* _Short task_
Put each line of the data below into a Markdown table with the columns No. and Text, numbering the rows and skipping blank lines. Leave the pictures out.

* _Records supplied_
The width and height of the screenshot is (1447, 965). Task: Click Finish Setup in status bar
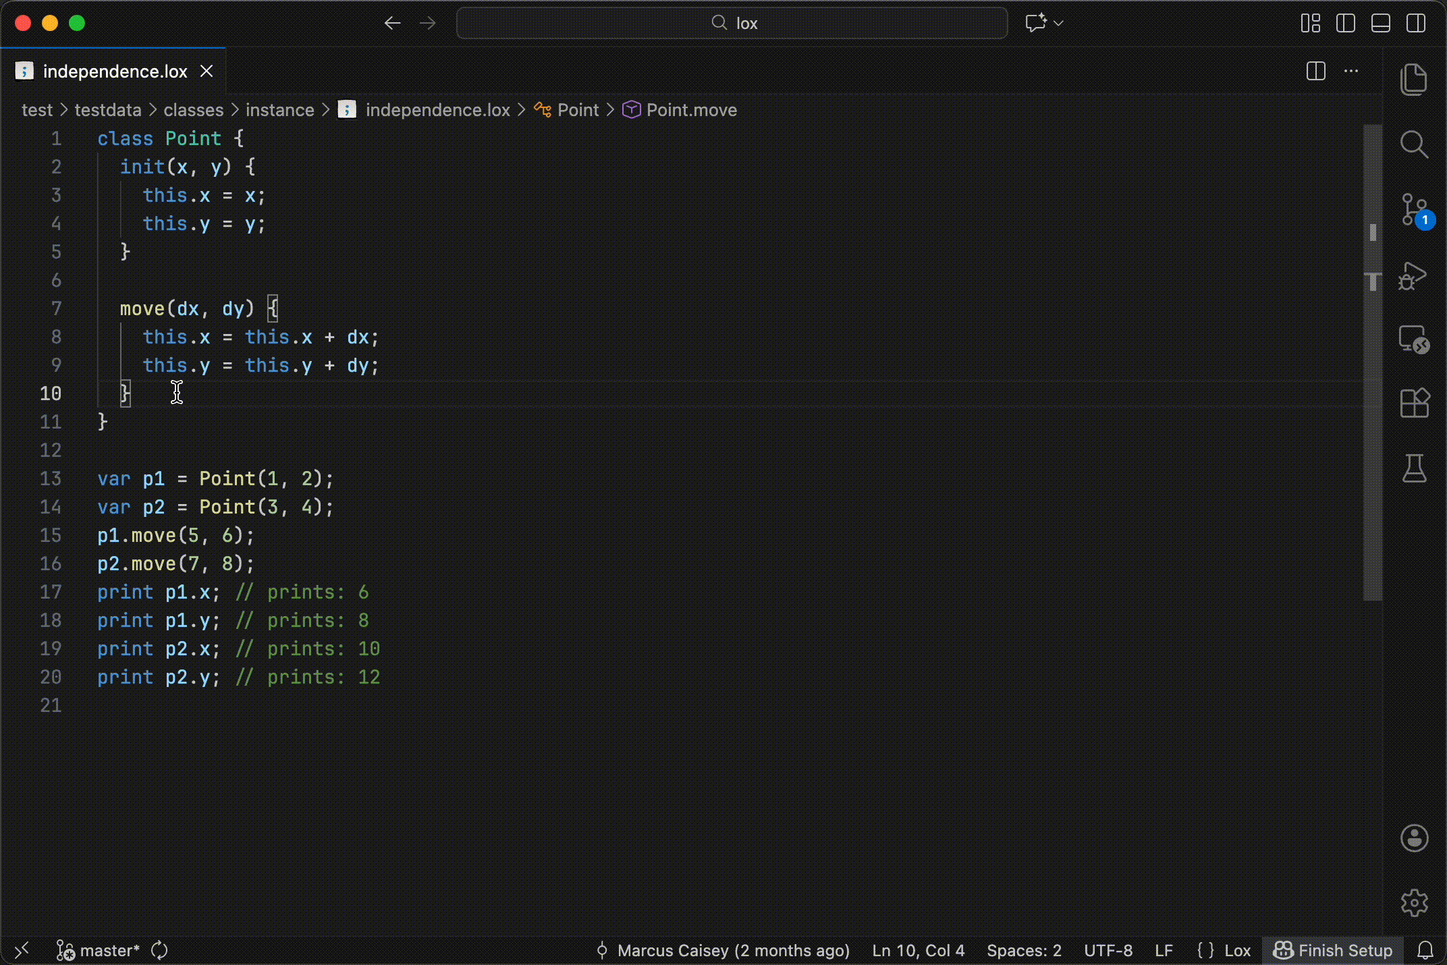(x=1333, y=950)
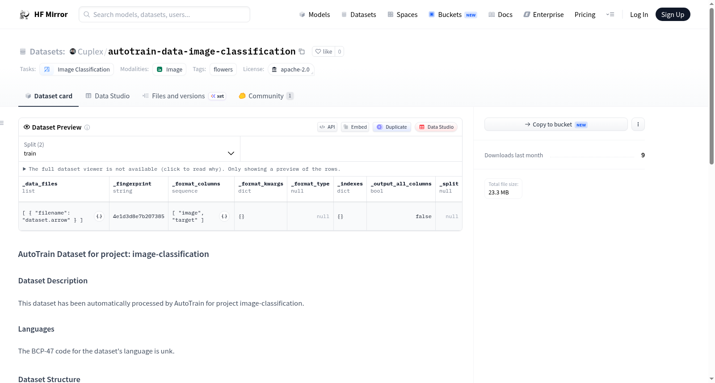The width and height of the screenshot is (715, 383).
Task: Expand the _data_files JSON braces icon
Action: pyautogui.click(x=99, y=216)
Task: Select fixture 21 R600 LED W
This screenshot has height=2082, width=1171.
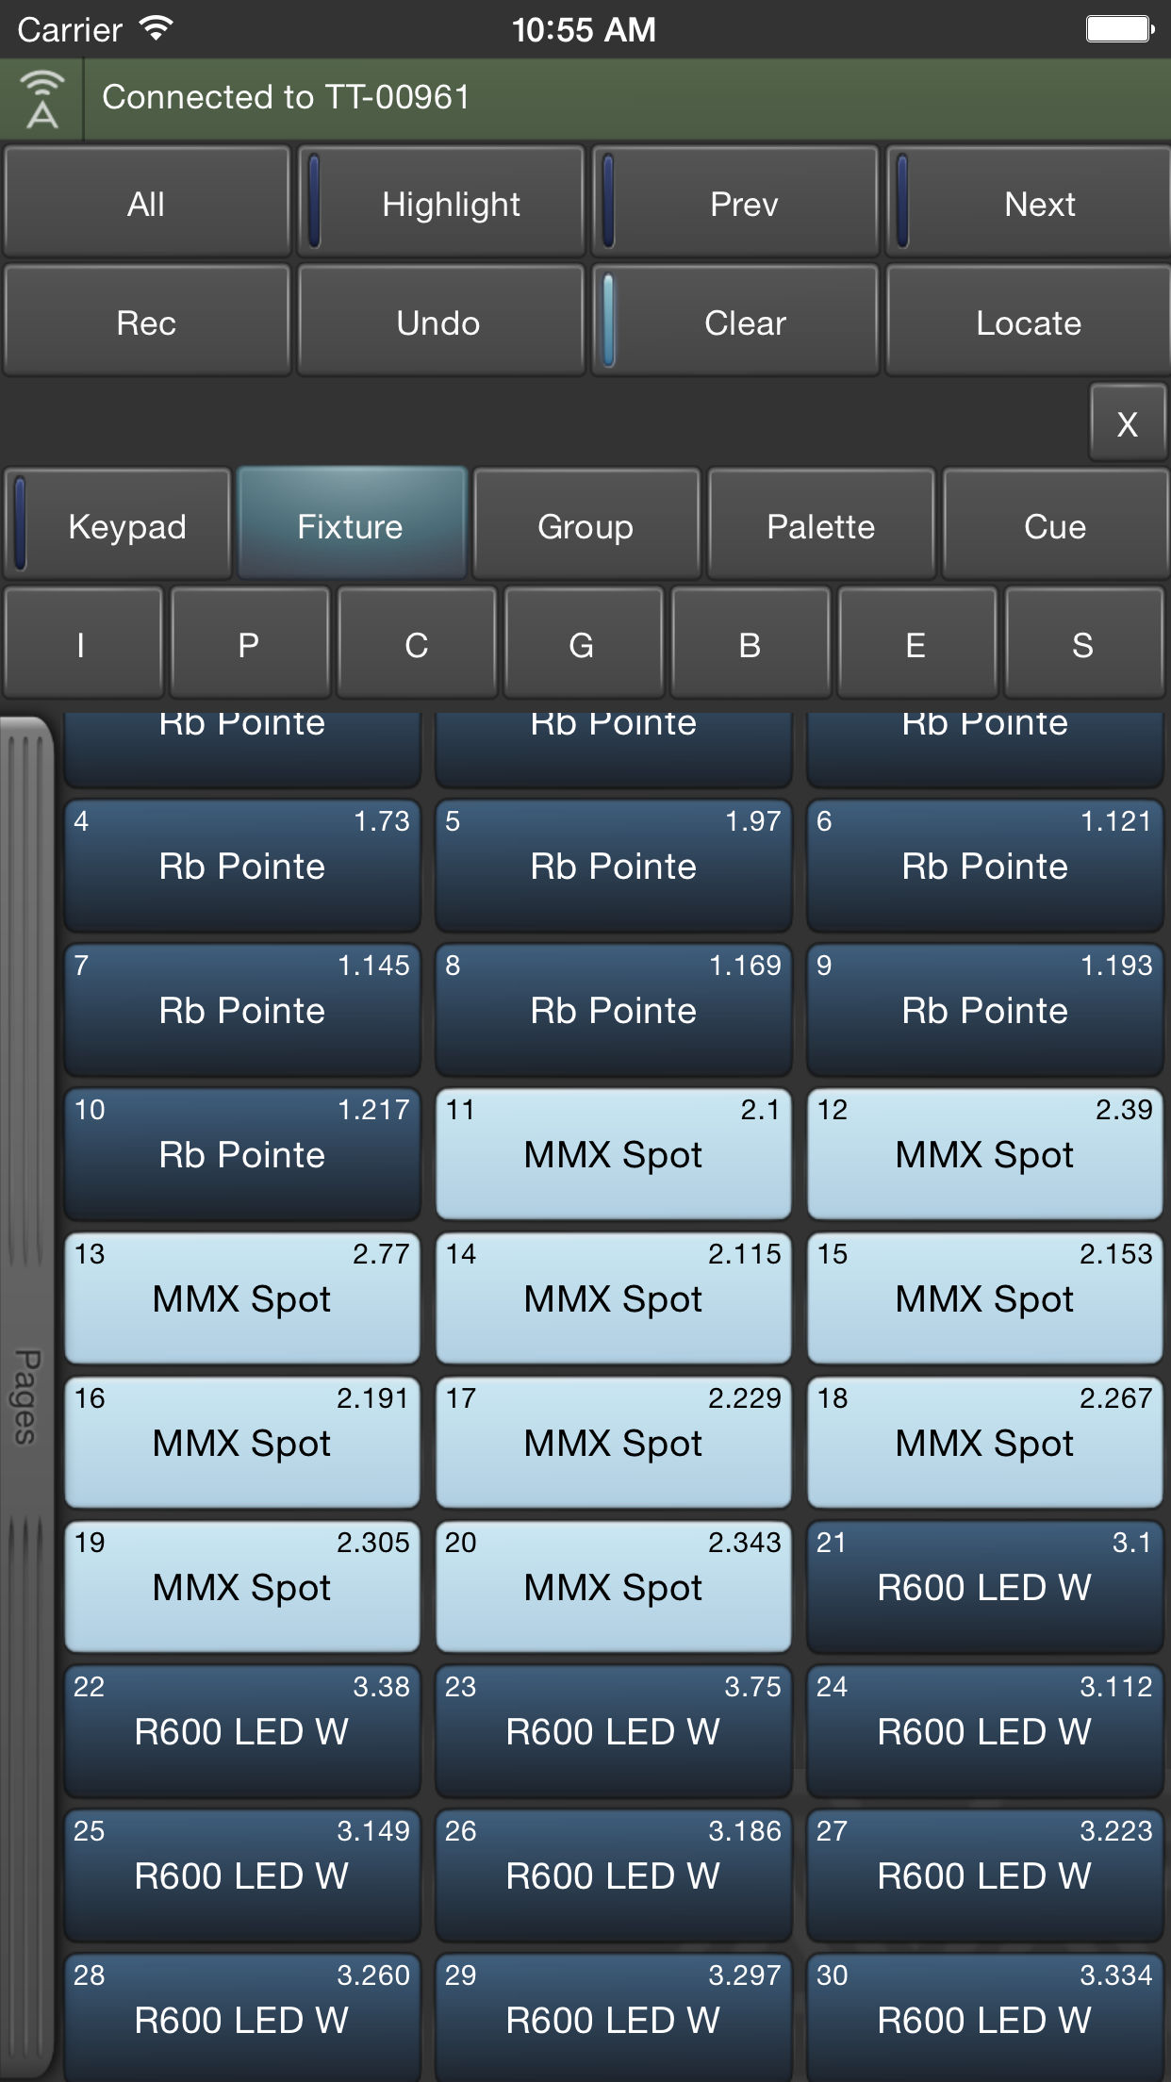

* _Solved problem_
| No. | Text |
|---|---|
| 1 | The width and height of the screenshot is (1447, 965). Task: Click Finish Setup in status bar |
| 2 | (x=1333, y=950) |
| 3 | The width and height of the screenshot is (715, 383). |
| 4 | Task: Expand the _data_files JSON braces icon |
| 5 | Action: pyautogui.click(x=99, y=216) |
| 6 | Task: Select fixture 21 R600 LED W |
| 7 | This screenshot has height=2082, width=1171. |